Let’s say we want to find all the people who are below 50 years of age. In CODAP, there are a few ways to do it, all of which have their issues.
If you don’t mind being imprecise (which may be okay for a quick data exploration, but isn’t if you want to, say, compute a statistic over the result):
- Create a new graph.
- Drag the
Agecolumn to the graph.
- Select all the items that are under 50 using visual inspection. (Depending on how much data you have and their spread, you’ll quite possibly under- and/or over-shoot.)
- Then do the last few steps below.
If you care to get an accurate selection, instead begin with:
- First, add a new column to the original table.
- Enter a formula for that column (in this case,
Age < 50).
- Obtain a selection of the desired items, which can be done in several different ways, also all with trade-offs:
Sort by that column. Unfortunately, this won’t work if there’s grouping in the table. You’d have to select manually. (Try it. This may be a bit harder than it seems.)
Create a graph as above, but of the new column. This will give you a clean separation into two values. Manually select all the values in the
truecolumn. At least now it will be visually clear if you didn’t select all the right values (if the dataset is not too large).
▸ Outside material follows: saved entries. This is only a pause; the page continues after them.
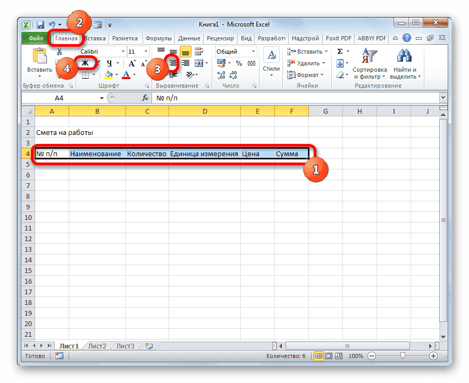469x383 pixels.
Task: Open the AutoSum (Σ) function
Action: (x=339, y=50)
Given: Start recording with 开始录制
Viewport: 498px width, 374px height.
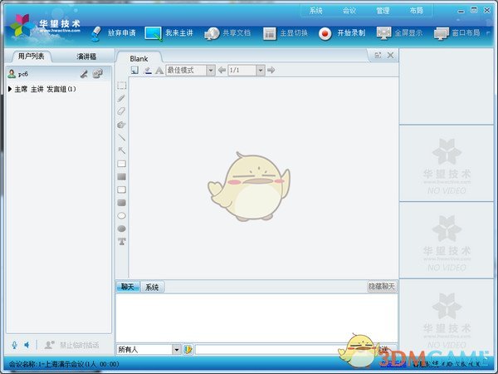Looking at the screenshot, I should pos(341,33).
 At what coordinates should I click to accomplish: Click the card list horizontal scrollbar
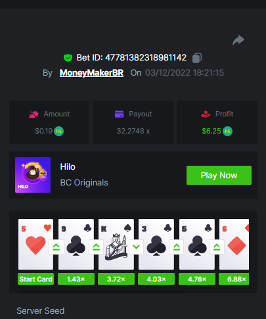pyautogui.click(x=100, y=292)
Remove the formula for the new column. Now drag it to the leftmost end of the table. (If you don’t remove the formula, you’ll get an error!) Now you have all the elements grouped by
false(and operations performed to one can also be performed to the other).
You’re not done! You still have more steps to go:
- If you aren’t already in the table (e.g., if you made a graph), select the table.
- Click on the “Eye” icon.
- Choose the “Set Aside Unselected Cases” entry.
Note that, in most or all of these cases:
- You’ve added a completely superfluous column to your dataset.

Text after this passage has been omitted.